- [Excerpt]
>>>>>

Information acquired by the probe part 12 includes, for example, an error, a packet ross rate, a statistical summary of results (a minimum, maximum, or average round-trip time), etc. The probe part 12 acquires a round-trip time (RTT) value(s) as the transmission result(s) of the probe packet(s). The policy selection part 14, which will be described below, may select a policy(ies) based on these RTT values.

The policy storage part 13 stores a probe policy(ies) defining a policy(ies) for probing the probe target(s). This “policy(ies)” is a policy(ies) for probing the probe target(s). FIG. 3 is a diagram illustrating an example of a policy table stored in the policy storage part 13. As illustrated in FIG. 3, a policy ID and policy contents are stored in association with one another. The “contents” may include items such as a target node ID, a command to be executed, a probe cycle, a policy switching condition, and a switching destination policy applied when the switching condition is met.

When policy ID:0 illustrated in FIG. 3 is selected, probe flow 1 is executed on all the target node IDs (token:_ALL_). This “probe flow” represents a concrete content of a command executed by the probe part 12 based on the policy selection by the policy selection part 14, which will be described below. An example of “probe flow 1” may be flow 1 in FIG. 14(a), and an example of “probe flow 2” may be flow 2 in FIG. 14(b). Because the probe cycle of policy ID:0 is 1 [sec], probe packets are transmitted every second. In this case, for example, if a response to a probe packet times out, policy ID:1 is selected. If policy ID:1 is selected, probe flow 2 is executed on a group of target nodes that have timed out (token:_TIMEOUT_). After the execution, if the number of target items reaches 0, that is, if a probe packet has been transmitted to each target node that has timed out and if a response packet therefrom has been received before a timeout, policy ID:0 is selected again.

The policy selection part 14 selects one or more of the probe policy(ies) based on the status of the target node(s). Concretely, the policy selection part 14 selects a policy(ies) based on the transmission result(s) of the probe packet(s). For example, the policy selection part 14 may select a policy by determining whether an RTT value, which is a transmission result of a probe packet, is a predetermined value or less. The policy selection part 14 refers to the items “switching condition” and “switching destination” in the policy table illustrated in FIG. 3.

<<<<<

- [Written exercise 1]
In the probe policy excerpt, how often are probe packets sent when policy ID:0 is selected?
- [Written exercise 2]
From the probe policy excerpt, copy out the passage starting at "The policy storage part 13 stores" and ending at "condition is met.".

- [Data extract]

>>>>>

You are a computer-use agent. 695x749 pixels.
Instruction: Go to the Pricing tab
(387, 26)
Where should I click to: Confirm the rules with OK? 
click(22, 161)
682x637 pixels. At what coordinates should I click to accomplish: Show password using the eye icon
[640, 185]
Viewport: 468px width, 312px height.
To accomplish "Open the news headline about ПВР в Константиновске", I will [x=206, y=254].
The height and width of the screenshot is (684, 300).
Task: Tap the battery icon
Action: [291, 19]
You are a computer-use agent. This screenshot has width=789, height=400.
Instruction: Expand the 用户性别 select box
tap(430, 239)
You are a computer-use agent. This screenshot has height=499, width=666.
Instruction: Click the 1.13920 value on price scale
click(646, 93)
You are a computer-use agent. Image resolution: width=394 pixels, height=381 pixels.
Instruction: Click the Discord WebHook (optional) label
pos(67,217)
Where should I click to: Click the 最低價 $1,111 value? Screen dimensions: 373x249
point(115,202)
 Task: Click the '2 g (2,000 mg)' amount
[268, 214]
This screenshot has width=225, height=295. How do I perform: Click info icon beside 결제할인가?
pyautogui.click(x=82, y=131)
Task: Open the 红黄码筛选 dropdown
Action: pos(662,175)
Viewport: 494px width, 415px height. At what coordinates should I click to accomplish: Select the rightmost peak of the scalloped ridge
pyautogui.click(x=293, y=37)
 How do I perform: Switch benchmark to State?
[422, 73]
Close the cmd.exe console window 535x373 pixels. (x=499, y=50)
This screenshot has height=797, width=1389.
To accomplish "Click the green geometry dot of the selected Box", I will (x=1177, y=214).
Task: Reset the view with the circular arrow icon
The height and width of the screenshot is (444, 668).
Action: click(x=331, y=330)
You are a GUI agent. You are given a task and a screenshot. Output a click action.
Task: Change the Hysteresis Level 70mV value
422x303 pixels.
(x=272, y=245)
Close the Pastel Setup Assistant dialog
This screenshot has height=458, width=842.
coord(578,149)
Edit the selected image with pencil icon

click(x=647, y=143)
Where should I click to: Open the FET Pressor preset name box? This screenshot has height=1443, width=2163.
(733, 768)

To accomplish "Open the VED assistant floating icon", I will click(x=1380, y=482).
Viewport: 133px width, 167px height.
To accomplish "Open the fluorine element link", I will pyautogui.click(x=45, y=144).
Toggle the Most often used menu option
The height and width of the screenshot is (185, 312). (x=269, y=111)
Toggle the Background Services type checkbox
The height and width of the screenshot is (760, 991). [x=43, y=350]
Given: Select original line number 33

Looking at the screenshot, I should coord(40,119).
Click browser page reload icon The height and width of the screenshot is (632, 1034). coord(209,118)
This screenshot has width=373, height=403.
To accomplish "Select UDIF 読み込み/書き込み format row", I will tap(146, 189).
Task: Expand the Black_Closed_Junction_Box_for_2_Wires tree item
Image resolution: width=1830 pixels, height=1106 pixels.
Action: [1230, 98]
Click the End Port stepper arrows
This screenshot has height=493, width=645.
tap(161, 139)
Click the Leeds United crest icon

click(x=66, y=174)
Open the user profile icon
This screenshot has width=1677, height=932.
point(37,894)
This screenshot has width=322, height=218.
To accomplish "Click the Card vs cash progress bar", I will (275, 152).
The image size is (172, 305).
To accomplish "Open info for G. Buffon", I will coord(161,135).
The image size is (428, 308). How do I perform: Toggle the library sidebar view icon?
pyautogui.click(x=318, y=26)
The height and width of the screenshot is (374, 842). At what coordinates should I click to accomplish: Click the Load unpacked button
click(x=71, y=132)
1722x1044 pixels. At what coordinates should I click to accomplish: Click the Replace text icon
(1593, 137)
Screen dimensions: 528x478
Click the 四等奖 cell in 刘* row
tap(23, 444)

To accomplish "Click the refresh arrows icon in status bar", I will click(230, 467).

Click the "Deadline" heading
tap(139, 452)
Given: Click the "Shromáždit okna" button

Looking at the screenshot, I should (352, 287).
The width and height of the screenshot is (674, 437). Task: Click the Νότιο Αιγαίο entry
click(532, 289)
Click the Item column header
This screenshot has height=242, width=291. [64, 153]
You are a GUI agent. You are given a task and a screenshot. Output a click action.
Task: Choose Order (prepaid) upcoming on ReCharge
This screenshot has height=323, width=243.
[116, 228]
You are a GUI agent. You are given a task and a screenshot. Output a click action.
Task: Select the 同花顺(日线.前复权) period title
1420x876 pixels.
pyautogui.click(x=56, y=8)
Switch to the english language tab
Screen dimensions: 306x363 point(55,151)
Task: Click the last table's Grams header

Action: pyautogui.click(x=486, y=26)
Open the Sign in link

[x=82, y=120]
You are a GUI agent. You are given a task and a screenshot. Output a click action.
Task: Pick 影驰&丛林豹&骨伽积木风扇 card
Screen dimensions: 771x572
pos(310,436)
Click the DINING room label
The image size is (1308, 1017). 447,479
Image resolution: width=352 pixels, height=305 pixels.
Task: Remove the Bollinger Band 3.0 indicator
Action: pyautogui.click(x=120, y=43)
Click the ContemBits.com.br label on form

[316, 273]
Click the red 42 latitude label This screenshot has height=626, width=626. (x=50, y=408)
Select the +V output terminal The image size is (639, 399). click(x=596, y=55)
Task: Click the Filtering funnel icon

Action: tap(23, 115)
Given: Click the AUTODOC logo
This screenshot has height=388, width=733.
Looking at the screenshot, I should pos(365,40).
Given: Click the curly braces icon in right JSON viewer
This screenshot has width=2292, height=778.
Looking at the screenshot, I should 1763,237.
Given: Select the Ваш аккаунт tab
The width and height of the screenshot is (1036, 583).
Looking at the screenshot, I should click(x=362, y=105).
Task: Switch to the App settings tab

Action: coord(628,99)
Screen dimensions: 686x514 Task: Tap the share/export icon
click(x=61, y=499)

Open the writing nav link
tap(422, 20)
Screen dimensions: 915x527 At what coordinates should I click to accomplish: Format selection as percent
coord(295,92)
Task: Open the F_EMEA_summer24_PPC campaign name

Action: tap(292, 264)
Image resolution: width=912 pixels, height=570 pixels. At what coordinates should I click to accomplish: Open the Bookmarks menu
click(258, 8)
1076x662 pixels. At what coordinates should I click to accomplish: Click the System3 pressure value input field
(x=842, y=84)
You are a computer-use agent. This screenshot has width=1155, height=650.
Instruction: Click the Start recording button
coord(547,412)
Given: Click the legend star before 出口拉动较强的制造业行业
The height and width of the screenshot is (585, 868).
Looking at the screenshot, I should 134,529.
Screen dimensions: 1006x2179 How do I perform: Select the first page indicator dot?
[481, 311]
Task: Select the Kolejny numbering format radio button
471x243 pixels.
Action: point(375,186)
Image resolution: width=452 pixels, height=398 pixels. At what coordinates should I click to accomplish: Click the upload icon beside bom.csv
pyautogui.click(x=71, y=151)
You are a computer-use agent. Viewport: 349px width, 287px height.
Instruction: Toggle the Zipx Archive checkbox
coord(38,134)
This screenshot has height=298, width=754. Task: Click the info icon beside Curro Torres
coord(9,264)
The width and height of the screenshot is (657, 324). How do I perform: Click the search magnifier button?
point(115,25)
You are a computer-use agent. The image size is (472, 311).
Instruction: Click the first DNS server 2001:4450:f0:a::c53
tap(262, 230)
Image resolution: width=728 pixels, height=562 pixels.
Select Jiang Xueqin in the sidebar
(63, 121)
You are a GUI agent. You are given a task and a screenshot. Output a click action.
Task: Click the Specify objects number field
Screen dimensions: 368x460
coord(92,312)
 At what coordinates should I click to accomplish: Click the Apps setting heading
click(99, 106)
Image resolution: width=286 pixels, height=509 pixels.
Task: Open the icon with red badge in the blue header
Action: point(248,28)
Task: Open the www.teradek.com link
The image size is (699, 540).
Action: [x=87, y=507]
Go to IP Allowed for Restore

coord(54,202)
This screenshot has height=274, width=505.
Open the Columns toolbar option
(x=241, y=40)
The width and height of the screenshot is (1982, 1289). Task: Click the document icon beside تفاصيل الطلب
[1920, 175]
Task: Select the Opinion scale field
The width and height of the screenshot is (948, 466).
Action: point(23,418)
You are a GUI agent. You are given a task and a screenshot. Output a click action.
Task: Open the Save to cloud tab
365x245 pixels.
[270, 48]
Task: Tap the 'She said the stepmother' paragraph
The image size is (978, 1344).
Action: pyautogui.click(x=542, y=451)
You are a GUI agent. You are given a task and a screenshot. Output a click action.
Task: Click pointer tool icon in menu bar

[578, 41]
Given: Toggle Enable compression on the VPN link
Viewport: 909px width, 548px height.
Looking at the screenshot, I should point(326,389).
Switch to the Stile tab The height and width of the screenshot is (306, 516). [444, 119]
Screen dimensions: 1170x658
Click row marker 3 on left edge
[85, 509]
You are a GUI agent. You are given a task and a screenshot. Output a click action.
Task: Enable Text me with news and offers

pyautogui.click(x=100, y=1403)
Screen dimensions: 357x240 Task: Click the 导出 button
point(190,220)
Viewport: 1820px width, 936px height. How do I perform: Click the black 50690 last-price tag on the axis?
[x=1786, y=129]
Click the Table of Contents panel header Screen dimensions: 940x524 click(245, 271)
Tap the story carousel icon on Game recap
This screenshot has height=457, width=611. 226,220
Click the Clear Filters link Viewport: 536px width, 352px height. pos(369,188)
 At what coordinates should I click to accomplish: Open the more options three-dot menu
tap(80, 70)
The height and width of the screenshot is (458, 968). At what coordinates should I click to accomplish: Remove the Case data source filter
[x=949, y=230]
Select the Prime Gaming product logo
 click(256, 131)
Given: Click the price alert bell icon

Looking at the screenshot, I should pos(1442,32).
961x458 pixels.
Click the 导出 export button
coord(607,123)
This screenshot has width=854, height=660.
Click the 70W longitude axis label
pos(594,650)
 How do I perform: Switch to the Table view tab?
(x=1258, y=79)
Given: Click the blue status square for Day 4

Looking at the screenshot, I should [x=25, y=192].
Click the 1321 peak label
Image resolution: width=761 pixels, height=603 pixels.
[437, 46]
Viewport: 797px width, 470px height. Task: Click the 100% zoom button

<<<<<

- [Worked answer 1]
Every second, because policy ID:0 has a probe cycle of 1 second.

- [Worked answer 2]
The policy storage part 13 stores a probe policy(ies) defining a policy(ies) for probing the probe target(s). This “policy(ies)” is a policy(ies) for probing the probe target(s). FIG. 3 is a diagram illustrating an example of a policy table stored in the policy storage part 13. As illustrated in FIG. 3, a policy ID and policy contents are stored in association with one another. The “contents” may include items such as a target node ID, a command to be executed, a probe cycle, a policy switching condition, and a switching destination policy applied when the switching condition is met.